Колесничук насторожился, но Ионел Миря сразу выпустил в него из-под своих черных бровей два ослепительных брильянтовых пучка и ласково погладил его по плечу.
— Домнуле Колесничук… — сказал он таким добродушным, таким проникновенным и честным голосом, что Колесничук как-то сразу успокоился, словно загипнотизированный. — Домнуле Колесничук, я родился в бывшей Российской империи, я есть больше чем на пятьдесят процентов русский человек, и вы меня поймете, если я вам скажу, что лыны… да, шерстяные материалы — моя специальность. Это по-румынски будет «лыны». Я вам скажу, как специалист специалисту, что ленинградские лыны — это товар «эрстэ классе». О! — Ионел Миря поднял вверх указательный палец, и на нем, так же как и на мизинце, сверкнул брильянт. — Сто двадцать марок метр, и я у вас забираю весь товар.

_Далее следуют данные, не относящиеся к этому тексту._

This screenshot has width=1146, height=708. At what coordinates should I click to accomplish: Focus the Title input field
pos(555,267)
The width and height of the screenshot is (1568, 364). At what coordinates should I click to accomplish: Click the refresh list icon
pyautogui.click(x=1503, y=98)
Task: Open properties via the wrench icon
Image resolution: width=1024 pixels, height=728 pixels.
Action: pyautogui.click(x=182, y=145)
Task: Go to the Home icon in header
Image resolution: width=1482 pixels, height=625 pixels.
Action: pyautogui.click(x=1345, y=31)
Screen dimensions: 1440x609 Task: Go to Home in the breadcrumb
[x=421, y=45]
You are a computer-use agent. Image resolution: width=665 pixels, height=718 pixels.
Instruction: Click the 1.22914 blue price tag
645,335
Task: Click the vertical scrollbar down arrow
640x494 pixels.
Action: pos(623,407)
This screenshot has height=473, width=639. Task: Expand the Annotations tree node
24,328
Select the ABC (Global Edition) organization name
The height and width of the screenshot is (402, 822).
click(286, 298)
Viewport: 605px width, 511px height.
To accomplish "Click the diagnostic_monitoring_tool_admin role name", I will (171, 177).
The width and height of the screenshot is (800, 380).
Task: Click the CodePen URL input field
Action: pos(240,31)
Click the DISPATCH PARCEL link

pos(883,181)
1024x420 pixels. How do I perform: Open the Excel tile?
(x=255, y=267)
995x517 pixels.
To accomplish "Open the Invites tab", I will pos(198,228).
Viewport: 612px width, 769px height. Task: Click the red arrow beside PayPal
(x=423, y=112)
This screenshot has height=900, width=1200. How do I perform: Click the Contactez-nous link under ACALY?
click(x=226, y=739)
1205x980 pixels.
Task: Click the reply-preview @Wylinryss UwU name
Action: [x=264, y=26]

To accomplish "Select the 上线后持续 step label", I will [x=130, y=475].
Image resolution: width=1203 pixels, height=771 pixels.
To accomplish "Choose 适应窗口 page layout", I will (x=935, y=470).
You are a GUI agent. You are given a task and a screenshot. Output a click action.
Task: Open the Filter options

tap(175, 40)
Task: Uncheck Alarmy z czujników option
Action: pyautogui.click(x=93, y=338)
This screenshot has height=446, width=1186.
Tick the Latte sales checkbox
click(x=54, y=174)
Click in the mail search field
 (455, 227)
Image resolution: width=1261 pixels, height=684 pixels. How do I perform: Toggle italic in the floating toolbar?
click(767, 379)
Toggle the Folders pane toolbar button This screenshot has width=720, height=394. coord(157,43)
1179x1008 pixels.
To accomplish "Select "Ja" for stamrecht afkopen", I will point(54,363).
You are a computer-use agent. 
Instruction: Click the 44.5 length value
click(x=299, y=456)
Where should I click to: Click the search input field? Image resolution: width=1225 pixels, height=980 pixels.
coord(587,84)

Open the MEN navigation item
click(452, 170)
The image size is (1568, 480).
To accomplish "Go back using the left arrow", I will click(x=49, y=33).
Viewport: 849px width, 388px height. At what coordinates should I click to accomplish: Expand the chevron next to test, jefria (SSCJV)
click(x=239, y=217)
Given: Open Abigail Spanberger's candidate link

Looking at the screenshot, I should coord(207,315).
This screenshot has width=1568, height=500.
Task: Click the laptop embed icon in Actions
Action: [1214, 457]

— Но у меня всего неполных два куска, — сконфуженно пробормотал Колесничук.
— Господин Колесничук! — воскликнул Ионел Миря и вдруг, как показалось Колесничуку, весь с ног до головы засверкал брильянтами и золотом. — Два рулона, десятью два рулона, десять вагонов — для меня безразлично. Сто двадцать марок метр, и я у вас немедленно забираю все. Доставка моя.
35. Капитан Максимов
Все совершилось с легкой, поистине лунатической быстротой и нелогичностью, как в бреду. Тут же, не сходя с места, Ионел Миря выложил на конторку шестьсот новеньких оккупационных марок наличными, а три тысячи — векселями фирмы «Мефодий Мунтяну и сыновья» сроком на один месяц, затем быстро погрузил ленинградское трико на неизвестно откуда взявшегося эпохи конца XIX века извозчика, сел боком, обнял рулоны, как даму, приподнял канотье и уехал в неизвестном направлении.